Destroyed Spodden Valley woodland where Countryside Properties wanted to build
Speaking yesterday, Mr Knight said that too many people thought visiting a forest automatically meant a visit to the countryside.
The Minister pointed as an example to north west England’s Red Rose Forest where woodland is creating an attractive green setting within an urban environment.
He said: "It's important for everyone to know that you don't need to travel miles into the heart of England's countryside to enjoy our woodlands and green spaces. Some of our most cherished woodlands are on the doorsteps of cities and large towns,".
The Red Rose Forest spans 292 square miles across Greater Manchester and has a population of 1.5 million people living within its boundaries.
In addition, the Newlands project is bringing community woodland to previously derelict, underused or neglected land across Greater Manchester.
Mr Knight said the Forestry Commission's Active Woods campaign, a national drive to promote the range of health and fitness opportunities offered by Britain's woodlands, included hundreds of events across the UK.
"We too often think of our health as being about seeing health professionals and taking medicines.
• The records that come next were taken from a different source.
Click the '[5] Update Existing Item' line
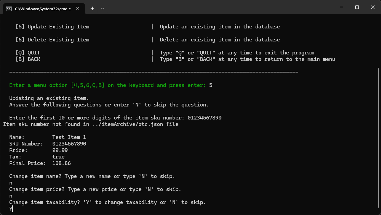This screenshot has width=381, height=215. tap(52, 27)
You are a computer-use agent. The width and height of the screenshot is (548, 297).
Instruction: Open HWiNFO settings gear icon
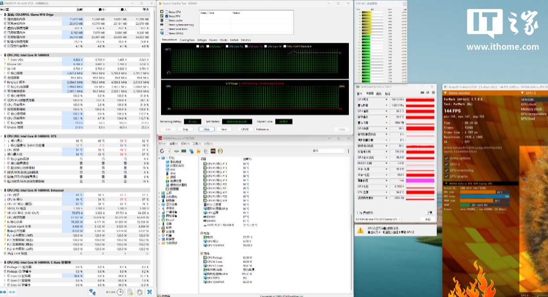[139, 292]
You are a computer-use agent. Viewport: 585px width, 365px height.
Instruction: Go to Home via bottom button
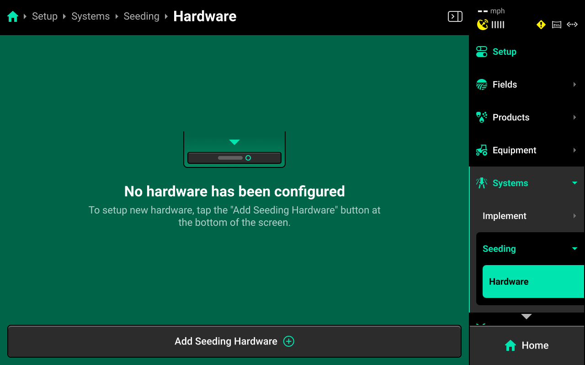(527, 345)
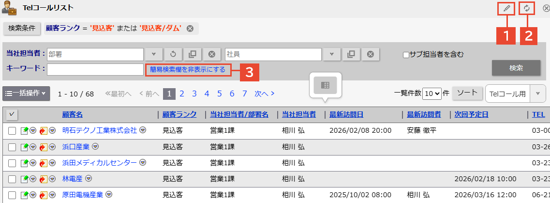Image resolution: width=550 pixels, height=203 pixels.
Task: Open the 一覧件数 count dropdown
Action: click(431, 94)
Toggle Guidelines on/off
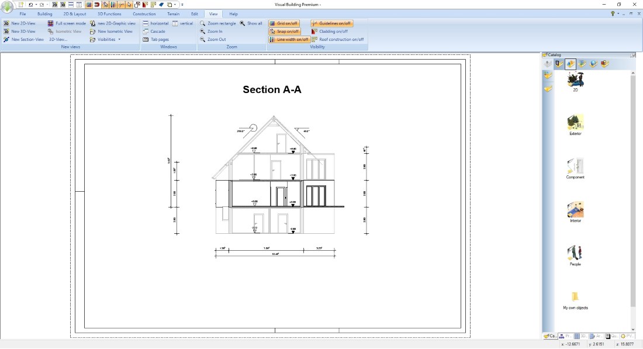Image resolution: width=643 pixels, height=349 pixels. (x=331, y=23)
It's easy to lose sight of the fact that much of our health and well-being depends on our environment and taking regular exercise - and it's important to make that exercise enjoyable, particularly for children.
"Getting active in our woodlands is a great way to achieve this, and I applaud the Forestry Commission on the work they are doing to encourage more people to get active in the woods - no matter where they live."
Research indicates that exercising in woods and green spaces reduces stress levels, boosts mental well-being, and can speed recovery from illness.
Save Spodden Valley campaign co-ordinator Jason Addy gives a positive example of the benefits of community urban woodlands:
Documents obtained under Freedom of Information legislation showed the speed at which North-West Forestry Commission (FC) officers acted to save woodland in the Spodden Valley of Rochdale in 2004:
On the weekend of 14th/15th May 2004 contractors working for property speculators began the destruction of about 3 acres of woodland surrounding the former Turner Brothers Asbestos factory. More unauthorised felling was planned.
The files show that a F.C. officer acted swiftly under the Forestry Act to prevent more unlawful tree felling. Published documents show that following an email sent by local residents on Sunday 15th May 2004, the Forestry Commission were in action by Monday morning (16th May).
Felling more than 5 cubic metres of woodland, with or without Tree Preservation Orders (TPO) can be a criminal offence. Unfortunately, far too often, unscrupulous developers attempt ‘smash and grab’ land raids by destroying woodland at weekends when policing is more difficult.
6 months after hundreds of trees were cleared in the Spodden Valley, plans were submitted to build on the former woodlands and the former asbestos factory site. The planning consortium was headed by Countryside Properties (Northern) Ltd, together with local company MMC Developments Ltd and a secretive offshore trust company called Rathbone Jersey Ltd.
16 months after being filed, the whole planning application remains on HOLD and has caused considerable controversy:
As reported on Rochdale Online and Indymedia:
Plans for ‘Plot 5’ – detached houses for Woodlands Rd were dropped in early 2005. Plot ‘14’- where mature woodland was felled south of the former asbestos factory still remains firmly on hold.
The areas surrounding the old Turner Brothers factory are a combination of Green Belt, Greenspace Corridor and Area of Ecological Importance. North of the site is the Healey Dell Nature reserve.
Echoing the sentiments made by Jim Knight, the Forestry Minister, calls have been made for land within the Spodden Valley to be a safe, ‘Green Gateway’ for all the communities of Rochdale to have access to amenity woodland and access to the Pennine Moors.
The pathway conservation work just completed at Spotland Bridge as reported at:
...is a positive example of what can be achieved with community participation, imagination and targeted grant monies.
Currently, woodland in Rochdale amounts to less than half the national average. To help remedy this, Rochdale M.B.C. has a dedicated officer who works with neighbouring local authorities to ensure that a ‘Pennine Edge Forest’ can flourish in the years to come.